|
Петруша выглянул.
— Дуня? Ты?
А сам — в краску. Кумачом залился.
Кафтанчик на Петруше хоть и ветхий, но уж до того лазоревый, прямо под стать его глазам! А глаза-то сейчас усталые. Тенью обведены. Видно, всю ночь писал ноты. Умаялся. Что сделаешь? Кроме как Петруше, некому доверить. Антон Тарасович лишь на Петрушу надеется. Знает его старательность. Знает, что все будет правильно — и бекары поставит, где надобно, и бемоли и диезы. Ох, мудреное это дело — ноты! Потом-то, конечно, все ясно-понятно, а сначала в голове незнамо что творилось…
— Ноты давай. Антон Тарасович прислал.
— Дуня…
— Ты в окошко протяни. Я возьму.
— Дуня, повремени немного. Словечко тебе скажу.
Как сладко щемит сердце! Но в ответ ему со строгостью:
— Только мне с тобой и разговаривать. Вот еще!
А самой бы и не уходить прочь от окна. А самой бы стоять тут до поздней ночи. И чтобы Петруша оказал то словечко, какое посулил сказать.
— Ну, давай ноты. Антон Тарасович дожидается.
— Дуня…
— Али не готово?
— Все готово, возьми. Эти вот листки для флейты, эти — для скрипок.
— Ладно. Антон Тарасович разберется.
Бежать надобно. Антон Тарасович ждет. А ноги — ни с места. Вроде бы смолой прилепило к земле.

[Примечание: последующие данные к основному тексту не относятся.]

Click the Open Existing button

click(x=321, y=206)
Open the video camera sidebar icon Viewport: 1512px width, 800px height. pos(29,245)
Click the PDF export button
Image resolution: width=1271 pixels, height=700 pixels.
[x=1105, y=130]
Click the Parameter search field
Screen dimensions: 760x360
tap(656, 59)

— Ты бы поспал, Петруша. Ишь какой томный. Тебе ведь соло на виолончели играть.
— Дунечка…
— Что, Петруша?
— Я для тебя романс сочинил.
— Для меня?
— Для тебя. И слова придумал.
— И слова… — Теперь уже Дуня кумачом залилась.
— Хочешь, сыграю?
— Да ведь недосуг мне сейчас, Петруша. Ведь Антон Тарасович приказал, чтобы мигом…
— Тогда беги, Дунечка. Коли Антон Тарасович так велел, тогда скорее беги.
— Будь здоров, Петруша. Побегу.
— Будь здорова, Дунюшка… А у самого в глазах печаль.
Бежит Дуня обратно в театр, а в голове думы, думы, думы… Много ей всего думается. Почему так мил ей Петруша? Уж не потому ли, что он родной Фросин брат? Наверно, потому. Да нет!
Разве в том дело?
Ближе к вечеру, откуда ни возьмись, появилась Матрена Сидоровна и вдруг приказала:
— Снесешь эту кошелку. Отдашь хромой Лизавете.
Дуня мотнула головой: ладно, мол, снесу.
— Куда нести, знаешь?
Как не знать? Хромую Лизку все знают. Она девушкам-актеркам прислуживает. Одевает их, раздевает, в бане моет.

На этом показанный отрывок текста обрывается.